[[ Text section open ]]

Quality of isolated RNA was assessed using tape-station.  Principally, the tape-station works similar to agarose gel electrophoresis.¹⁷ Samples were prepared by adding 5.0µL buffer to 1.0µL RNA.  Since RNAs possess tertiary structures, the samples were denatured by heating at 72^oC for 2 minutes.  The denatured samples were placed on ice (for 2 minutes) and quality scores determined by assessing RNA Integration Number (RIN).  RIN is a software algorithm developed by Agilent technologies to analyze the quality of RNA.  It considers the whole electrophoretogram into account before ascertaining an integer value.  RIN ranges from 1 to 10, with 10 being the most intact and 1 being the most degraded RNA.¹⁷ Samples with RIN equal to or greater than 7 were used for library preparation in this study.

[[ Text section closed ]]
[[ Dataset section open ]]

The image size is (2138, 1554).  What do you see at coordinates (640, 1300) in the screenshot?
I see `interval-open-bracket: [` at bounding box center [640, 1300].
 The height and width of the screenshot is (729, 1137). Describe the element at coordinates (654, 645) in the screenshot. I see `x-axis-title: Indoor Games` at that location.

[[ Dataset section closed ]]

__Directions for this task__: From the RNA quality text, list every number given for the RNA Integration Number (RIN) and what each one means. The data are separate material with no link to the RNA quality text.

__Response area__:
- 1: the low end of the RIN range, the most degraded RNA
- 10: the high end of the RIN range, the most intact RNA
- 7: the minimum RIN a sample needed to be used for library preparation in this study